Model-specific feature importance was estimated using the varImp function implemented in the caret package. All models except SVM tested in this study have their own feature importance measures. The 20 most important features from each of the models were combined, and features detected in two or more different models were selected. Next, the distribution of the feature values among the HAND and NonHAND groups were compared by Welch’s t test, and P values were adjusted by the FDR-based method by Benjamini and Hochberg [24]. Features whose adjusted P values were less than 0.05 were selected. Finally, stepwise feature reduction was iteratively performed. ML was performed on the training subdataset with one of the features removed, and the accuracy in the testing subdataset. The removed feature giving the highest accuracy of the stacked classifier was removed for the next iteration.

Clustering analysis

K-means clustering was performed on the minimal set of the most important features, and the predicted probabilities by each of the classifiers. Visualization of the heatmap and dendrograms were performed using the ComplexHeatmap package [45]. Clusters enriched with the HAND cases were identified by manual inspection of the dendrogram. Clusters enriched with the NonHAND cases were combined and labeled as ‘N’. The minimal set of the most important features was used to construct a multiclass random forest classifier classifying the HAND clusters and N using the entire dataset.

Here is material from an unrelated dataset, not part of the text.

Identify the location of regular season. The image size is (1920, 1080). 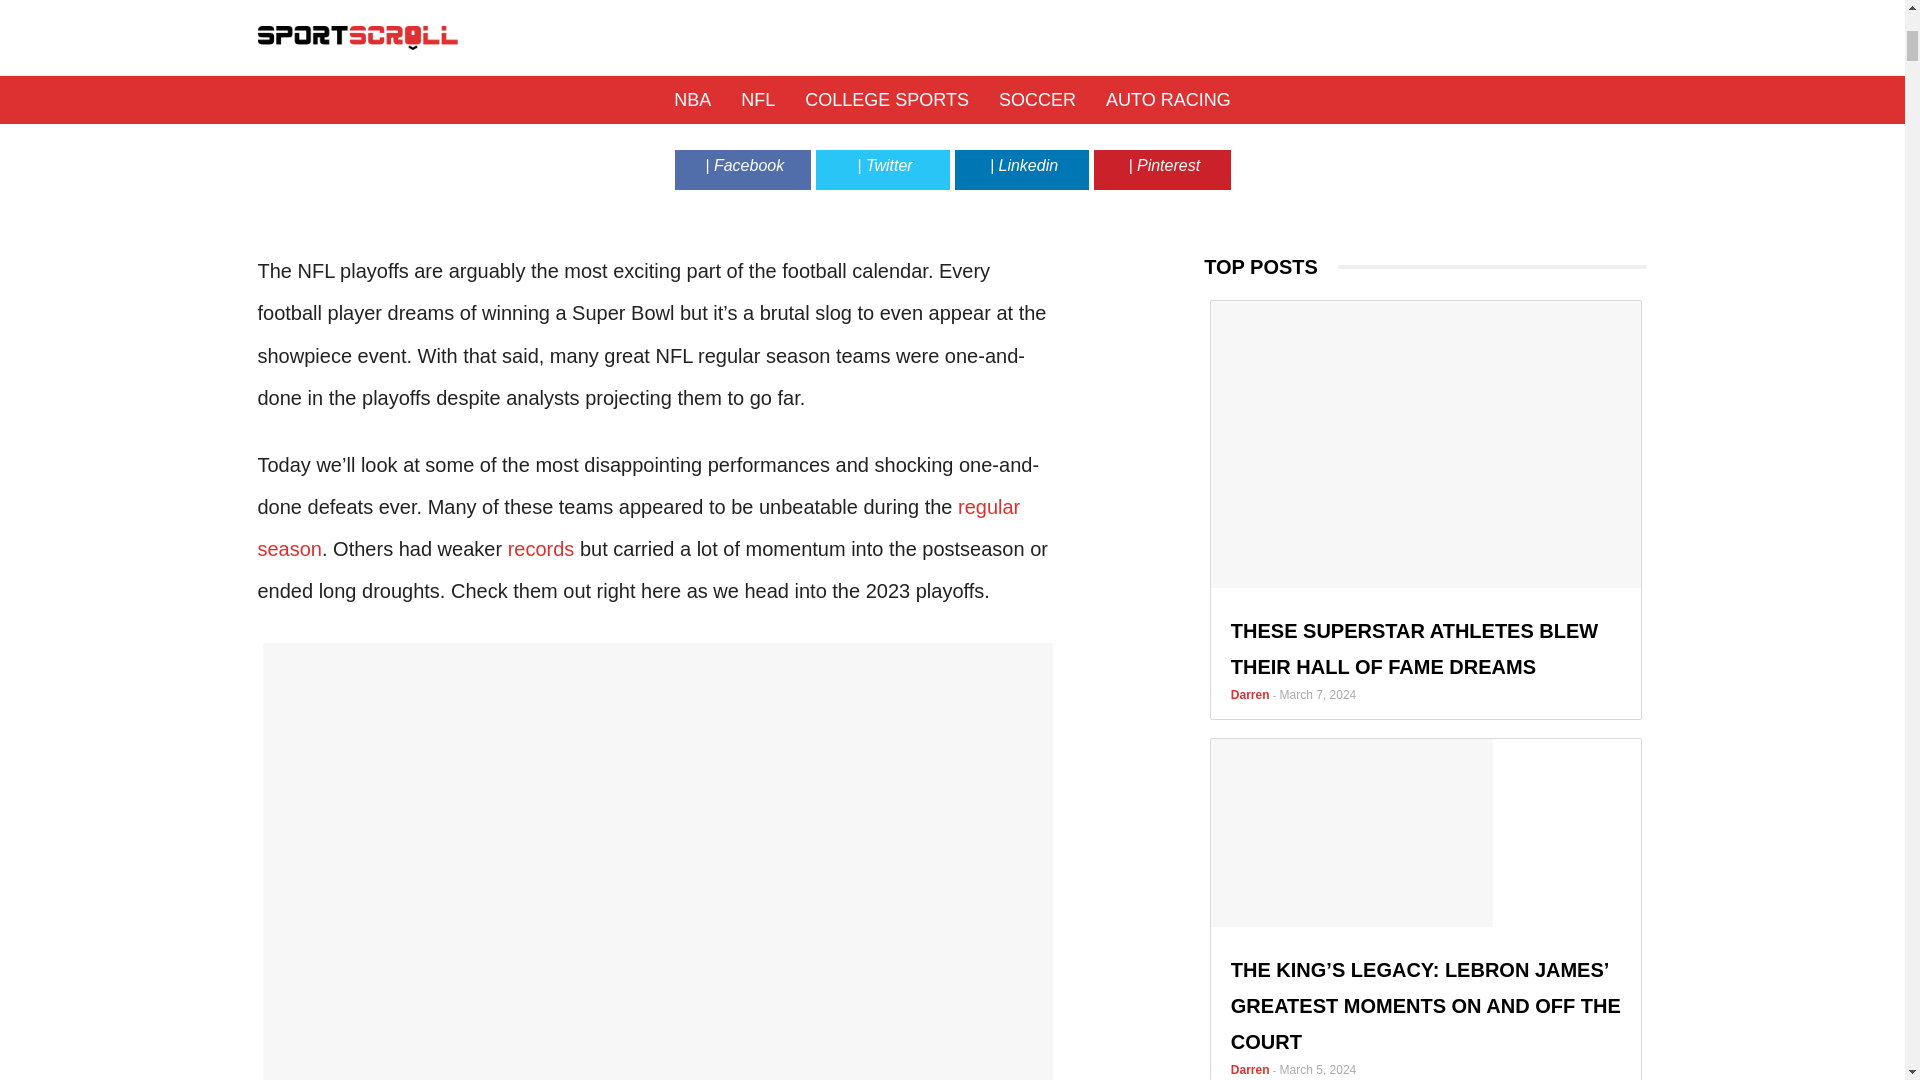
(639, 528).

Characterization of HAND clusters using The HAND Database

The HAND Database [23] (http://database.handdatabase.org/) was used to characterize each of the HAND clusters. The entire dataset was downloaded as is. A total of 1687 env sequences from 68 specimens were obtained. Sequences were aligned to the HXB2 reference sequence, converted to a numerical matrix, preprocessed using the preprocessing models prepared in the training phase. For each specimen, the corresponding HAND cluster was assigned by the multiclass random forest classifier trained during the clustering analysis. The original labels of neuropathological conditions and the prediction results were linked and visualized as a Sankey plot using the googleVis package [46].

Estimation of the global burden of HAND using the Los Alamos HIV Sequence Database

The Los Alamos HIV Sequence Database (https://www.hiv.lanl.gov/content/sequence/HIV/mainpage.html) was used to demonstrate a retrospective estimation of the global burden of HAND. The sequences whose “culture method” were either “primary” or “uncultured” were downloaded. A total of 19800 env sequences from 1619 specimens were obtained. HAND status was predicted as described above.